Ten years ago, Bob Feldstein was busy taking the lead on a deal with Microsoft that would lead to the Xbox 360 console being launched with ATi technology inside. Now he's made the move across to nVidia. KitGuru dances in front of a Kinect controller and ponders the nature of the next-next-gen console market.

Small, privately run companies often do incredible things. Even when that company goes public, as long as the key personnel remain at the top (we're thinking Steve Jobs), then some incredible things can happen.

Once you evolve the company, for example by bringing in new top management several times, you also change what the company is about – what goals it has and how it intends to achieve them. We're probably making it sound bad, but this is the way things have gone for organisations like Mercedes, Boeing and Mitsubishi (that once crafted bombers to destroy American aircraft carriers at Pearl Harbour, but now supply recreational vehicles to keep those same Americans safe on country roads).

The point is that things, generally, change – and that's how the future evolves.

The efforts by Bob and his team with Microsoft were so successful, that there is every chance that ALL of the next-gen consoles will now be powered by AMD.

This means that all eyes turn to the prize of the next-gen consoles. Realistically, we're talking about products that won't be on our shelves until something like 2018, so why does anyone care?

nVidia has The Way It's Meant To Be Played programme (TWIMTBP – or Twintub). This ensures that many games are specifically ‘helped' to be better on nVidia hardware. The power of this programme is obvious and nVidia still takes more than 50% of the world's graphic card sales – despite the success of AMD's 4000, 5000, 6000 and 7000 series.

The programme costs money and, for that investment, delivers benefits.

But what happens when ALL of the new games are being developed on AMD hardware?  There will obviously be a tendency, on all games, to work with an ‘AMD capabilities' mindset. And AMD will not have paid a penny for all that early access.

Will this move see a fundamental tipping of benchmarks in AMD's favour?

nVidia is taking no chances and the recruitment of people like Bob will be part of a plan to try and get the next-next-gen consoles thinking with a GeForce frame of mind.

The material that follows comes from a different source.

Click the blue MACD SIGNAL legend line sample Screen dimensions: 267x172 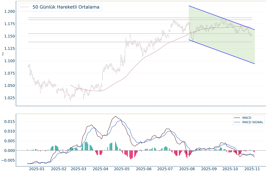237,122
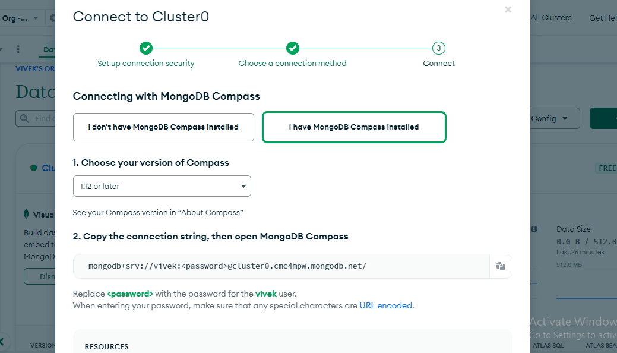
Task: Go to "Choose a connection method" step
Action: pos(292,63)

KitGuru says: Market analysts had been looking closely at this move and there seems to be a consensus that nVidia is doing the right thing. The question is whether acquiring these key personnel will be enough to counter the negative feelings that nVidia have created with companies like Microsoft over the years. When the 360 was being readied, nVidia refused to hand over vital info about certain errors and fixes in the NV-powered Original Xbox (claiming they were IP and not to be shared) – which left a bad taste in Microsoft's mouth. Can Bob bring minty-freshness?